That is good news - thanks for spreading the good news!!


----------



## grest (Apr 22, 2008)

Yes, I was in the process of throwing it in the trash when I spotted the letter.  I checked to see if the designation was noted on the RCI site, and when I looked last night, it was not.
Meanwhile, yippee!
Connie


----------



## Daverock (May 11, 2008)

Whoop it up for getting a catagory upgrade but it sure doesn't do me a thing with trading power.  My Dik week by far pulls more and that's a standard unit.

Dave


----------



## dneuser (May 14, 2008)

*Hope's are dashed after all..*



Daverock said:


> Whoop it up for getting a catagory upgrade but it sure doesn't do me a thing with trading power.  My Dik week by far pulls more and that's a standard unit.
> 
> Dave



Well, interestingly enough .. a few weeks have gone by and, despite RCI's claim that once deposited trade power does not change, the pull-power of my 2009 MA weeks has diminished to that of my 2008 deposited weeks and they now trade exactly the same. Not only that - trade power for my other So. Africa resort that used to trade better than MA also was reduced to the same level as MA for 2007, 2008 and the most recent 2009 depost.  (I know - I have way to many banked weeks). So, from what I can tell, when new weeks are deposited it resets the value of older weeks previously deposited - as long as it is in the negative.  It never seems to work in the reverse.

No matter what RCI says about trade value being frozen at time of deposit, they will never convince me based on my personal experience.


----------



## arfie (May 14, 2008)

I just banked a red Mt. A.  Worse than ever.


----------

### [What to do]
According to the forum thread above, what does RCI claim happens to trade power after a week is deposited?

### [Records provided]

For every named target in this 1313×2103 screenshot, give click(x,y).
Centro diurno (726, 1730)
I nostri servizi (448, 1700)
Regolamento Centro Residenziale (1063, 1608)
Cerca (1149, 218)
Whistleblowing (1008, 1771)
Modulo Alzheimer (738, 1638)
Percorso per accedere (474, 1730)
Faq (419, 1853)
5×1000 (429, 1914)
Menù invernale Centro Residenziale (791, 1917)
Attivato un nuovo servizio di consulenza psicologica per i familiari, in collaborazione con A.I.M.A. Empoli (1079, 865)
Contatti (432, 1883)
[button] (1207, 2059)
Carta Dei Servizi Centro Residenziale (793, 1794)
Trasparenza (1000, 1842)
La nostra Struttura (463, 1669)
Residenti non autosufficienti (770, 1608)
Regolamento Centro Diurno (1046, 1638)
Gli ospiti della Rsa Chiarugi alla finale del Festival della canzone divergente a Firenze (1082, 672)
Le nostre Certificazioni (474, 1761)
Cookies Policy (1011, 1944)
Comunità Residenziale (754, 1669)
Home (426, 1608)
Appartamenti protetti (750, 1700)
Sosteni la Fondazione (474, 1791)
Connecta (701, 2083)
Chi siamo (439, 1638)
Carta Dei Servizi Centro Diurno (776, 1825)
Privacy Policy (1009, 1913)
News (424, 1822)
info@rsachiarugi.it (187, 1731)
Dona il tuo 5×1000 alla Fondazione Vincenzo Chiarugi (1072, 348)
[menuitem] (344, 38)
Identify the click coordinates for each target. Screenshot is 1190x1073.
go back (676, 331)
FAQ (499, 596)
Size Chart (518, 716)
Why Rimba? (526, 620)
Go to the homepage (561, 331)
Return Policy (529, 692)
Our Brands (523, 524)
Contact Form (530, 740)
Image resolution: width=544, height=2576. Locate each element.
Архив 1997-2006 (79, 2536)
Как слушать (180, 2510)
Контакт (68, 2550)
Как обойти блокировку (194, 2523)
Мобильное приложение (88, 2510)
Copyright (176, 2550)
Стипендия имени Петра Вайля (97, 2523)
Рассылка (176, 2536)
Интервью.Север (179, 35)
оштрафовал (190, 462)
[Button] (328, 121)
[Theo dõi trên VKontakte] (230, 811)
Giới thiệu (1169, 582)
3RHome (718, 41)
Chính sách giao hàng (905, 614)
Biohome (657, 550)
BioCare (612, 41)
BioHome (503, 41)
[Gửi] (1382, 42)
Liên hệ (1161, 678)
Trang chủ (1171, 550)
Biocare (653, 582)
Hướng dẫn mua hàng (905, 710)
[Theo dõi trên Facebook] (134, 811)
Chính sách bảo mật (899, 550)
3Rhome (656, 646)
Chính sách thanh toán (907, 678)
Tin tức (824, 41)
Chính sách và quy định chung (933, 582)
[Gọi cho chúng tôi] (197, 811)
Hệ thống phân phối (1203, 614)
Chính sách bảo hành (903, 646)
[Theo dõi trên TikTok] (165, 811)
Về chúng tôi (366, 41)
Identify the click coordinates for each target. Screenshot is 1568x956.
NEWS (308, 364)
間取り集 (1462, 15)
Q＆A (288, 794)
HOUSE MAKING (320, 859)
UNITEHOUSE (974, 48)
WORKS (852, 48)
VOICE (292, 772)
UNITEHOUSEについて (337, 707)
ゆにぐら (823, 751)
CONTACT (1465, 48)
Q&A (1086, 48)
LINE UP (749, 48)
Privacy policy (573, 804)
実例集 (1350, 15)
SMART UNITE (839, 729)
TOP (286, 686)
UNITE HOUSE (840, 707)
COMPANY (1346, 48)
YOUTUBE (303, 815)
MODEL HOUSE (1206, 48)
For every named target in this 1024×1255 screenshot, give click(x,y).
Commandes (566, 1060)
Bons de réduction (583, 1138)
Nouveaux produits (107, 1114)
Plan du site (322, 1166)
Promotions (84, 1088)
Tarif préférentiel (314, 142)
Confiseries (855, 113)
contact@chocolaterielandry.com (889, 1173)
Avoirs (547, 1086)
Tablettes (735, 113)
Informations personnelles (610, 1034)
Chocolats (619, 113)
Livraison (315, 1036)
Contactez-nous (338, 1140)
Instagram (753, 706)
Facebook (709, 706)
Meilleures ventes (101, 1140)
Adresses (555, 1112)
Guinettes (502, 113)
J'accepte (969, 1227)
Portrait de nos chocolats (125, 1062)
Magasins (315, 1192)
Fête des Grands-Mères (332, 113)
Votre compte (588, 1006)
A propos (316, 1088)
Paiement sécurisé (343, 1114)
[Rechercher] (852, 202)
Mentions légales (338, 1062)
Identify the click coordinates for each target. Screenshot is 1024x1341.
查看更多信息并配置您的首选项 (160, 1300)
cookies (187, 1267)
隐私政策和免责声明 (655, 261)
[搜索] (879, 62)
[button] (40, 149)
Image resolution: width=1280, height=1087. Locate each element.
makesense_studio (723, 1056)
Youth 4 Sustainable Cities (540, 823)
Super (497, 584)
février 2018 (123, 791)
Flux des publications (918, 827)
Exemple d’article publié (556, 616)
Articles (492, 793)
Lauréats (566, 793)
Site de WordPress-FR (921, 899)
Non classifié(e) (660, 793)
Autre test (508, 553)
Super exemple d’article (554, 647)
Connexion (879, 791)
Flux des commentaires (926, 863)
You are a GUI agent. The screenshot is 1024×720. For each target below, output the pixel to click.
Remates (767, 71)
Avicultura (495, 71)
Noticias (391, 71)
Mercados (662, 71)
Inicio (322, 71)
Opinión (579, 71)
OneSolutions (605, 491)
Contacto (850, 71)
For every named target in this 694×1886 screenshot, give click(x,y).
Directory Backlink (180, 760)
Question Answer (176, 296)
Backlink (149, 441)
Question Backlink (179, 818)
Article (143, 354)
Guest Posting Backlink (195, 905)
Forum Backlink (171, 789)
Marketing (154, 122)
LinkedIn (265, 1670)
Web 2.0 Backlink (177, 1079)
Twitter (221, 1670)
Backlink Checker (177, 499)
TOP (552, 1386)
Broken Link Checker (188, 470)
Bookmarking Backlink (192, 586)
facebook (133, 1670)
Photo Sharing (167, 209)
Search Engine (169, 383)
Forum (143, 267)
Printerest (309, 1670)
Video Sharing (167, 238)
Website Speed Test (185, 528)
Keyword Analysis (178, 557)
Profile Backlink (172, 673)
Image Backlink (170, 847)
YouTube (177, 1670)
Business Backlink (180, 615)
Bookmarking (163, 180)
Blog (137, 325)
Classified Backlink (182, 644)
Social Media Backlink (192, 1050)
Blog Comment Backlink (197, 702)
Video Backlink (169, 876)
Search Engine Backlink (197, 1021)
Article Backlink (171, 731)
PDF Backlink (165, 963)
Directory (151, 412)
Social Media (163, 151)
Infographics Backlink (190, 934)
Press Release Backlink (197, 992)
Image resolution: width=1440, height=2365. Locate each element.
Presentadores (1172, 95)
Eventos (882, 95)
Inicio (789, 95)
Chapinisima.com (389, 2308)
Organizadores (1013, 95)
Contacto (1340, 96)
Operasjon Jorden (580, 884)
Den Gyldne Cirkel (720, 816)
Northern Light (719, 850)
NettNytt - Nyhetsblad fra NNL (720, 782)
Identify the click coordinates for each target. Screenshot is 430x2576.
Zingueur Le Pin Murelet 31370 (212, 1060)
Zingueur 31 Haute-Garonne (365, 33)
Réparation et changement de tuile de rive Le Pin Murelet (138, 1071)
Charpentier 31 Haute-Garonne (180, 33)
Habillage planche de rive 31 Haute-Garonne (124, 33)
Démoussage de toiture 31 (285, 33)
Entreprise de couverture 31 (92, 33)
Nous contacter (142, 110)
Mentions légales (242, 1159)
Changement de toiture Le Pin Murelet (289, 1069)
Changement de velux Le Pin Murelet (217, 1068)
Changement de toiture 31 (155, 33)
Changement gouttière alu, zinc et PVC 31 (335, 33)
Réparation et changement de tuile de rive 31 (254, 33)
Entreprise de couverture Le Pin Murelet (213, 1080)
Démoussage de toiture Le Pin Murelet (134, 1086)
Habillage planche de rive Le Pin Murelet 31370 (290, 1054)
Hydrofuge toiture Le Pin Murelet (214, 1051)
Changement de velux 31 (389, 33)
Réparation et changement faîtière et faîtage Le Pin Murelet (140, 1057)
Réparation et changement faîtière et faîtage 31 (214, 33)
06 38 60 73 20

### [Task solution]
RCI claims that trade power does not change once a week is deposited.